#### What to produce:
Every entry must be output exactly as it was written.

#### Records to process:
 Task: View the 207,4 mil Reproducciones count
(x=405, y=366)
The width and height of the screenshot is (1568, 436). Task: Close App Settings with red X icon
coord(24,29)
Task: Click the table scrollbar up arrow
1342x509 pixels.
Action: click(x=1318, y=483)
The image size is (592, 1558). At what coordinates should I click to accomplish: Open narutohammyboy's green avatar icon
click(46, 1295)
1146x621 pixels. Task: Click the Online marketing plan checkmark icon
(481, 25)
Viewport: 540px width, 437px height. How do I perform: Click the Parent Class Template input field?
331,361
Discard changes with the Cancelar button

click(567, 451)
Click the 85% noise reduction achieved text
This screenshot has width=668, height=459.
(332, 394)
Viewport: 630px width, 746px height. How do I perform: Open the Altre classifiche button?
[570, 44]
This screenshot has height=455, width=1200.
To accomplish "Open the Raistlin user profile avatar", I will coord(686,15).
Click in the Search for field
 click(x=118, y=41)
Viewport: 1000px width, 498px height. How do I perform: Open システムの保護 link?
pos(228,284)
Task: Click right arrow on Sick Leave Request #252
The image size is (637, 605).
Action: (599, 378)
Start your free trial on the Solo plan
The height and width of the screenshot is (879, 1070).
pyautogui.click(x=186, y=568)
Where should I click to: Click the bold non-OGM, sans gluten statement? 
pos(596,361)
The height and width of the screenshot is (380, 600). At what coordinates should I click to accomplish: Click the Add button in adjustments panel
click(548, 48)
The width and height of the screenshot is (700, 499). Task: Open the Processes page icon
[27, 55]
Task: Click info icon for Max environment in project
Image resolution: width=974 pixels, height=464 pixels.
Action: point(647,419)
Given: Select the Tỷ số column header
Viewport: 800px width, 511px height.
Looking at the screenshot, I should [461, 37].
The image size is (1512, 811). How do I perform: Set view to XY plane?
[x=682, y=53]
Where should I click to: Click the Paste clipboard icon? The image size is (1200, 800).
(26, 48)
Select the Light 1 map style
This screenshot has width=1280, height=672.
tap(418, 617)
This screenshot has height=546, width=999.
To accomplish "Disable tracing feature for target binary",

#### Answer section:
 Task: View the 207,4 mil Reproducciones count
(x=405, y=366)
The width and height of the screenshot is (1568, 436). Task: Close App Settings with red X icon
coord(24,29)
Task: Click the table scrollbar up arrow
1342x509 pixels.
Action: click(x=1318, y=483)
The image size is (592, 1558). At what coordinates should I click to accomplish: Open narutohammyboy's green avatar icon
click(46, 1295)
1146x621 pixels. Task: Click the Online marketing plan checkmark icon
(481, 25)
Viewport: 540px width, 437px height. How do I perform: Click the Parent Class Template input field?
331,361
Discard changes with the Cancelar button

click(567, 451)
Click the 85% noise reduction achieved text
This screenshot has width=668, height=459.
(332, 394)
Viewport: 630px width, 746px height. How do I perform: Open the Altre classifiche button?
[570, 44]
This screenshot has height=455, width=1200.
To accomplish "Open the Raistlin user profile avatar", I will coord(686,15).
Click in the Search for field
 click(x=118, y=41)
Viewport: 1000px width, 498px height. How do I perform: Open システムの保護 link?
pos(228,284)
Task: Click right arrow on Sick Leave Request #252
The image size is (637, 605).
Action: (599, 378)
Start your free trial on the Solo plan
The height and width of the screenshot is (879, 1070).
pyautogui.click(x=186, y=568)
Where should I click to: Click the bold non-OGM, sans gluten statement? 
pos(596,361)
The height and width of the screenshot is (380, 600). At what coordinates should I click to accomplish: Click the Add button in adjustments panel
click(548, 48)
The width and height of the screenshot is (700, 499). Task: Open the Processes page icon
[27, 55]
Task: Click info icon for Max environment in project
Image resolution: width=974 pixels, height=464 pixels.
Action: point(647,419)
Given: Select the Tỷ số column header
Viewport: 800px width, 511px height.
Looking at the screenshot, I should [461, 37].
The image size is (1512, 811). How do I perform: Set view to XY plane?
[x=682, y=53]
Where should I click to: Click the Paste clipboard icon? The image size is (1200, 800).
(26, 48)
Select the Light 1 map style
This screenshot has width=1280, height=672.
tap(418, 617)
This screenshot has height=546, width=999.
To accomplish "Disable tracing feature for target binary",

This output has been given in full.